An Alternative to Native Office 365 Audit Logs:
Native Office 365 auditing is becoming outdated. One of the best alternative tools for Office 365 auditing is the AdminDroid Office 365 Auditing Tool. It has 800+ pre-defined audit and analytics reports with advanced filtering options and views. AI-powered graphical analytics and Audit dashboards greatly help admins to visualize the O365 activities and gain powerful insights.
AdminDroid accumulates all the Office 365 audit data and stores it indefinitely. You can access the data anytime based on your desired time intervals.

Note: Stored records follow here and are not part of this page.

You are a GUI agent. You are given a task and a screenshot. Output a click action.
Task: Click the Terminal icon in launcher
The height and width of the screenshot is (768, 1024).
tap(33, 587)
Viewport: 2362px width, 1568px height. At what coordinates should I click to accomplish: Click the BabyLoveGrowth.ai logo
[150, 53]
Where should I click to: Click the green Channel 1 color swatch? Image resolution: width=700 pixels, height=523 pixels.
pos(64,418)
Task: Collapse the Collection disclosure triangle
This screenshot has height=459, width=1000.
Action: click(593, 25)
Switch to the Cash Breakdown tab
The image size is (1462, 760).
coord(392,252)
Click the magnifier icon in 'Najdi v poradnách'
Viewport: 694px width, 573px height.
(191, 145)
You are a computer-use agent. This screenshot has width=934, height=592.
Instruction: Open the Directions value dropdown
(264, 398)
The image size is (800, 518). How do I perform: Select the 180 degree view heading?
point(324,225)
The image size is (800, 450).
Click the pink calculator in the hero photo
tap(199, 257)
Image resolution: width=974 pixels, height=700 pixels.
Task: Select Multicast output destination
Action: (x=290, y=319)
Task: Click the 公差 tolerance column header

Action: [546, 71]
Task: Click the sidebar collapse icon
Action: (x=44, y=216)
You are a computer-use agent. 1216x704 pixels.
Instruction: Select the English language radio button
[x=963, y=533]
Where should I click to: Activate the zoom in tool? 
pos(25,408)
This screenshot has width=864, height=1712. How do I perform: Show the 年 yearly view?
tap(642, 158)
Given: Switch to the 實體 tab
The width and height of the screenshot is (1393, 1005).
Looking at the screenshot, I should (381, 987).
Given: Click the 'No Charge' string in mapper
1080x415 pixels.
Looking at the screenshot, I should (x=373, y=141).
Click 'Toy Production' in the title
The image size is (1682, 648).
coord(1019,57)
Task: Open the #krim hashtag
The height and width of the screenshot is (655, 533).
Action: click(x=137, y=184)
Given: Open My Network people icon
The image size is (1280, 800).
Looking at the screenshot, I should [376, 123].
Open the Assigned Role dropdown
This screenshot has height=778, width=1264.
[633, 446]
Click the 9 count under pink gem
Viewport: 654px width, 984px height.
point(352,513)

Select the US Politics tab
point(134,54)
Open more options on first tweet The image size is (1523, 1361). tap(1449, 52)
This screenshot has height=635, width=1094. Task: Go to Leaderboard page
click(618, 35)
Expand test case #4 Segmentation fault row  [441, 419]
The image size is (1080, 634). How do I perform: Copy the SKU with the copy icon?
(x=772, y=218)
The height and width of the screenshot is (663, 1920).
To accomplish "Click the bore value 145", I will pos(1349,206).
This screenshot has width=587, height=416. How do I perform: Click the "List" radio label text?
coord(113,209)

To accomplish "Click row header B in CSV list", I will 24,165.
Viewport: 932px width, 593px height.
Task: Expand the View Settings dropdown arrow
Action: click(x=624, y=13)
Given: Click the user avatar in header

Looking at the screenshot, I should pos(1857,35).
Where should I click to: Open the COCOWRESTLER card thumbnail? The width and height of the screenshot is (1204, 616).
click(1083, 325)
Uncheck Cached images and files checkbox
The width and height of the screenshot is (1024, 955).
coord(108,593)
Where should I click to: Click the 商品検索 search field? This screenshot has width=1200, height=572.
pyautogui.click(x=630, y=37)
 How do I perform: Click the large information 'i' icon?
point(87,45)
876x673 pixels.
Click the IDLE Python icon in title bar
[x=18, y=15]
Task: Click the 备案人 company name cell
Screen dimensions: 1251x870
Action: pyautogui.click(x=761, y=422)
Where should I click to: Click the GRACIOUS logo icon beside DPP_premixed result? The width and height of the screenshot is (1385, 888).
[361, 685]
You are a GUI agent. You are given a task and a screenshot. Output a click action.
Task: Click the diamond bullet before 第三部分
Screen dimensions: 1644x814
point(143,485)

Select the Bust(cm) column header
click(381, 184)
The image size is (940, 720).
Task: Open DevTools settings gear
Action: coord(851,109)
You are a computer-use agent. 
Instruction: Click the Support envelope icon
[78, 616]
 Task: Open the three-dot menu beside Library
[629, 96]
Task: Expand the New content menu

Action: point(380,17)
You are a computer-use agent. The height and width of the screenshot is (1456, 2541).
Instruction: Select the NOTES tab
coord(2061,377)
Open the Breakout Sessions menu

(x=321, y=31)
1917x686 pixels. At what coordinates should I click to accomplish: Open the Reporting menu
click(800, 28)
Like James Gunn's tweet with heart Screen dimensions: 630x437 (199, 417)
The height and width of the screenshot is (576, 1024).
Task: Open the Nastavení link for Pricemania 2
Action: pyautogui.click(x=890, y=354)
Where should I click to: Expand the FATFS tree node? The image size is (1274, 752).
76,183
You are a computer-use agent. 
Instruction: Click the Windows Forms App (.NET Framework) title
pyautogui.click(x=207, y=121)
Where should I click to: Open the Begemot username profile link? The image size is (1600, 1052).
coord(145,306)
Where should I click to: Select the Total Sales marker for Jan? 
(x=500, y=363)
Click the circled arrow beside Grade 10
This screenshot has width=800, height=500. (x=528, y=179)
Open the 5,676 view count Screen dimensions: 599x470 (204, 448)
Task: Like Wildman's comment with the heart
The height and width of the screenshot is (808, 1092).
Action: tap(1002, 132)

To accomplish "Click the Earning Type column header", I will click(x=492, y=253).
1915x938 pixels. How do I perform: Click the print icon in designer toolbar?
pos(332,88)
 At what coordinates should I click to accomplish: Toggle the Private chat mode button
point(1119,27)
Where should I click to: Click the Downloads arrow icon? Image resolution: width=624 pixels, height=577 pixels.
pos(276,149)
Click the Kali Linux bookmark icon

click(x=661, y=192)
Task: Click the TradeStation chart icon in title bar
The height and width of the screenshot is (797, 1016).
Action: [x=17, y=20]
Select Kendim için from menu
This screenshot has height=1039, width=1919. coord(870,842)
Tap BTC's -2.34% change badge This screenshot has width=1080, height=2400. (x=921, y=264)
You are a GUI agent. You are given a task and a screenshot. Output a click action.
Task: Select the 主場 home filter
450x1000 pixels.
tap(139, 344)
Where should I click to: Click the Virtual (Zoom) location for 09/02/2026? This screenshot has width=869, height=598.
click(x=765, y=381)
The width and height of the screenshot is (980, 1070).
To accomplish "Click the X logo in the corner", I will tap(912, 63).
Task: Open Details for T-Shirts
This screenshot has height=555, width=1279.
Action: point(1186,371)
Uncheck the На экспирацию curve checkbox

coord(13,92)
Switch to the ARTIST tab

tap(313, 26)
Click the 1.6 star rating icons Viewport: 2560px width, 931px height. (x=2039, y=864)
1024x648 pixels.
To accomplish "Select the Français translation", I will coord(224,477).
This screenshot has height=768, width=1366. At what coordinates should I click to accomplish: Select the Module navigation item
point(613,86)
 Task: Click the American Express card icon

Despite its limitations, Office 365 auditing is an extremely useful feature which will help you monitor all the activities in your tenant and with the help of Office 365 audit logs, you can react accordingly to any suspicious activities in an efficient manner. You can say that it helps add a layer of transparency to your tenant and you get a proper picture of what is going on. So, if you want your Office 365 environment to be monitored properly, you can try using Office 365 auditing and audit logs.